Either reverting to version 4.4.0 or upgrading to 4.15.0 solved the problem.

There are a few ss crashes mentioned in the 4.15.0 changelog (https://lkml.org/lkml/2018/1/29/357). I know this is not a mariadb bug, but just letting you know if anybody runs into the same problem.

Comment 1 Thomas Deutschmann (RETIRED) gentoo-dev

2018-02-15 13:23:55 UTC

Maybe you are able to compile with debug symbols and provide a core dump/backtrace?

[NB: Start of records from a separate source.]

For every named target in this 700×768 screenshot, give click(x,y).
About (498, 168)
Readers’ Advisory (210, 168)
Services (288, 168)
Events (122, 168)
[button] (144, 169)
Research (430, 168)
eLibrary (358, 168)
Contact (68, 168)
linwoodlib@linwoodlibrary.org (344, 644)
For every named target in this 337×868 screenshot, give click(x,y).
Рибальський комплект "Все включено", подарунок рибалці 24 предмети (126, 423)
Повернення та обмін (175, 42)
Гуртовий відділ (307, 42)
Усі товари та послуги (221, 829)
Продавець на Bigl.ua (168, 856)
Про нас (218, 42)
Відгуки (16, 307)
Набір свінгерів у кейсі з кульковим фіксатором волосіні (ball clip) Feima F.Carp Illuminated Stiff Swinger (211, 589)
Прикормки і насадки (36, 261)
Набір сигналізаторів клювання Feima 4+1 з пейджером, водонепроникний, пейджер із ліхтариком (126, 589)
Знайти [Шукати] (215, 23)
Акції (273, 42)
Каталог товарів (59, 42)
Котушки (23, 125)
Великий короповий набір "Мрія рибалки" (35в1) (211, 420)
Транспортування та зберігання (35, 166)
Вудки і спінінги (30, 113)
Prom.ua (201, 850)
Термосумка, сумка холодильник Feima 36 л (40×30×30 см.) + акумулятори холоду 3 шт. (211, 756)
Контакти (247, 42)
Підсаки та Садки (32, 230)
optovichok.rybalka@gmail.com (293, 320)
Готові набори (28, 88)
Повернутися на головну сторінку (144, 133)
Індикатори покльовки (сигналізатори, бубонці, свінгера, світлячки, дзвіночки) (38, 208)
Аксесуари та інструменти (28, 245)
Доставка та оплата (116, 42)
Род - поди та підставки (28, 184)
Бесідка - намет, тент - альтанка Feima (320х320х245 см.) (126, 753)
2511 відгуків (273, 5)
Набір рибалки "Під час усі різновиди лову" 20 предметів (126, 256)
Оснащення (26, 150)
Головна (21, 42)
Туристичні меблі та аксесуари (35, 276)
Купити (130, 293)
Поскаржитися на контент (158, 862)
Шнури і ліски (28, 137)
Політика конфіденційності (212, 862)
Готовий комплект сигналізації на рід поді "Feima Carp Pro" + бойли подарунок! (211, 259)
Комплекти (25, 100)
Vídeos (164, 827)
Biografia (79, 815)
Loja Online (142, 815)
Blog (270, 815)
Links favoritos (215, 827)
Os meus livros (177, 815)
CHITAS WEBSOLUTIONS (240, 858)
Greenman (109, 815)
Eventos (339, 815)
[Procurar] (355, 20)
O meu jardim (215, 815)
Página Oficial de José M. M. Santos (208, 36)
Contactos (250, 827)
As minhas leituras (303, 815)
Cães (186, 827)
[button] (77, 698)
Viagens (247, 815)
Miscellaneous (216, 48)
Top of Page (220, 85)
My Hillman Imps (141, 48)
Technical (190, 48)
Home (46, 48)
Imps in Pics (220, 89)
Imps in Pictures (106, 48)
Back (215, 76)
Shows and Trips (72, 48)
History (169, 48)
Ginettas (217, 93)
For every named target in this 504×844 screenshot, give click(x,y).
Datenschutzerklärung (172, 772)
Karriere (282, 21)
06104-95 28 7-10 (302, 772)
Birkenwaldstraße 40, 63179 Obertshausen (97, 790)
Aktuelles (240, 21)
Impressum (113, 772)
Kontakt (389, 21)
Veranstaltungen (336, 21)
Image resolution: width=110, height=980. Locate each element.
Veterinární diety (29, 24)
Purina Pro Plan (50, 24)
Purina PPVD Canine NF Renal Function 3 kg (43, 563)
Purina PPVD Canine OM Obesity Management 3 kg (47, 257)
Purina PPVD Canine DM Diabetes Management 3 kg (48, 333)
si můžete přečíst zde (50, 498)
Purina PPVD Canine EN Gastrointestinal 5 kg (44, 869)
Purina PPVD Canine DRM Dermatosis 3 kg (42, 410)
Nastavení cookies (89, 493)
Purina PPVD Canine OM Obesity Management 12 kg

Comment 2 Tomáš Mózes 2018-02-16 14:53:03 UTC

With this upstream patch it does not segfault (it's in the 4.15.0 release):

commit ebbb219c924ccedbc59e209d40b77d5dbeecd7cd
Author: Antonio Quartulli <a@unstable.cc>
Date:   Sun Jan 7 02:31:50 2018 +0800

    ss: fix NULL pointer access when parsing unix sockets with oldformat
    
    When parsing and printing the unix sockets in unix_show(),
    if the oldformat is detected, the peer_name member of the sockstat
    object is left uninitialized (NULL).
    For this reason, if a filter has been specified on the command line,
    a strcmp() will crash when trying to access it.
    
    Avoid crash by checking that peer_name is not NULL before
    passing it to strcmp().
    
    Cc: Stefano Brivio <sbrivio@redhat.com>
    Cc: Stephen Hemminger <stephen@networkplumber.org>
    Signed-off-by: Antonio Quartulli <a@unstable.cc>
    Reviewed-by: Stefano Brivio <sbrivio@redhat.com>
    Signed-off-by: Stephen Hemminger <stephen@networkplumber.org>

diff --git a/misc/ss.c b/misc/ss.c
index b35859dc..29a25070 100644
--- a/misc/ss.c
+++ b/misc/ss.c
@@ -3711,7 +3711,10 @@ static int unix_show(struct filter *f)
                        };
 
                        memcpy(st.local.data, &u->name, sizeof(u->name));
-                       if (strcmp(u->peer_name, "*"))
+                       /* when parsing the old format rport is set to 0 and
+                        * therefore peer_name remains NULL
+                        */
+                       if (u->peer_name && strcmp(u->peer_name, "*"))
                                memcpy(st.remote.data, &u->peer_name,
                                       sizeof(u->peer_name));
                        if (run_ssfilter(f->f, &st) == 0) {

Comment 3 Thomas Deutschmann (RETIRED) gentoo-dev

2019-09-25 14:08:06 UTC

Closing this one: Patch is in >=iproute2-4.15 and oldest version in repository is 4.19.